§ **ARTICLE**:

==========

New Luxembourg law modernizing Luxembourg’s insolvency law and introducing new rules on business preservation

1. Purpose and aim of the Bill of Law

On 19thJuly 2023 the Luxembourg’s Parliament (Chambre des Députés) adopted the Bill of Law No. 6539A (the “Law”) the purpose of which is to implement several measures and introduce new procedures to promote the preservation of businesses and modernize the insolvency law. The Law is set to enter into force on the first day of the third month following its publication in the Luxembourg Official Journal, i.e., during Q4 2023.

It took more than ten years to finally adopt the Law, as it was originally part of the Bill of Law n°6539 to preserve businesses and modernize bankruptcy regulation, which was introduced on 1st February 2013 and then split in two parts:

    • Bill of Law No. 6539A the subject of the following article; and
    • Bill of Law No. 6539B creating the procedure for administrative dissolution without liquidation which was adopted by Parliament on 18th October 2022.

==========

§ **DATASET SECTION**:
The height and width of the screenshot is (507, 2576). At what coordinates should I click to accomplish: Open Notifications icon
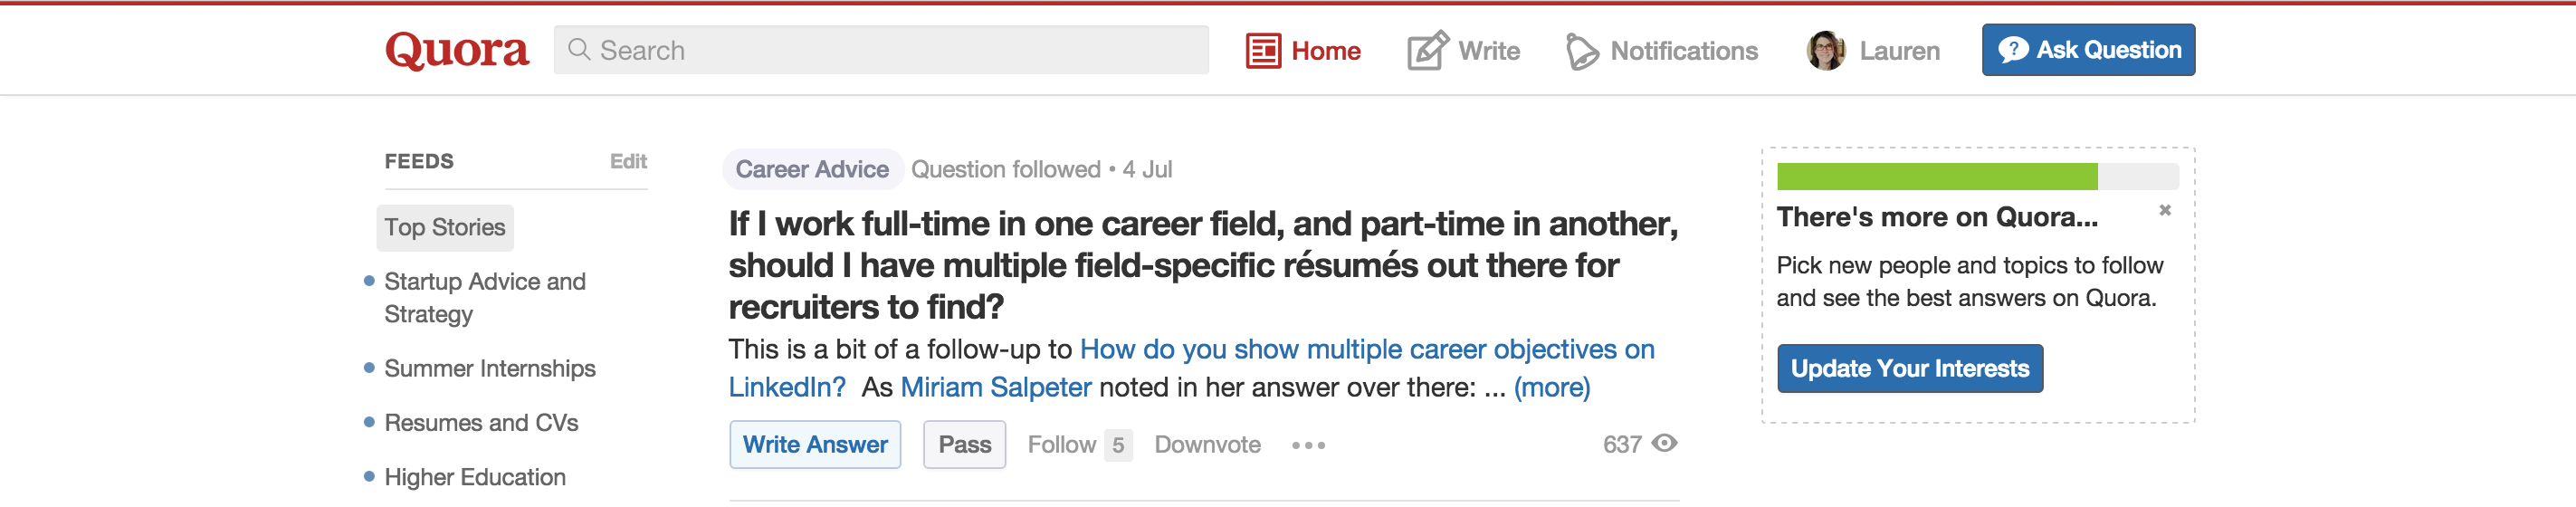tap(1581, 51)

==========

§ **BRIEF 1**:
List every full calendar date (day, month and year) that the article on Luxembourg's insolvency law mentions.
§ **BRIEF 2**:
Resume the article on Luxembourg's new insolvency law, writing on from its final sentence.

§ **FINAL RESULT 1**:
19th July 2023
1st February 2013
18th October 2022

§ **FINAL RESULT 2**:
The Law aims at transposing Directive (EU) 2019/1023 of the European Parliament and of the Council of 20th June 2019 on preventive restructuring frameworks as well as at modernizing Luxembourg’s legal framework on insolvency law by granting, inter alia, a second chance to companies in financial difficulties.

2. Applicability

Pursuant to art. 2 of the Law, it only applies to:

    1. Traders (commerçants) who are natural persons within the meaning of art. 1 of the Luxembourg Commercial Code;
    2. SNC; SCS; SCA; SA; Sàrl; SCSp; SC and SE;
    3. Craftsmen (artisans); and
    4. Civil companies,

(Together, the “In-Scope Entities”)

According to the provisions of art. 3 (i) Investment firms; (ii) Insurance and reinsurances companies; (iii) undertaking for collective investments; (iv) Specialized investment funds; (v) venture capital investment companies;(vi) Pension funds; and(vii) RAIF fall expressly out of the scope of application of the Law.

3The key provisions of the Law

The institutions involved in the legislative procedure, such as the Chamber of Commerce (Chambre de Commerce), noted, in the opinions they rendered that the Law constitutes a significant improvement in the planned liability regime for managers and is a good step towards the grating of a second chance.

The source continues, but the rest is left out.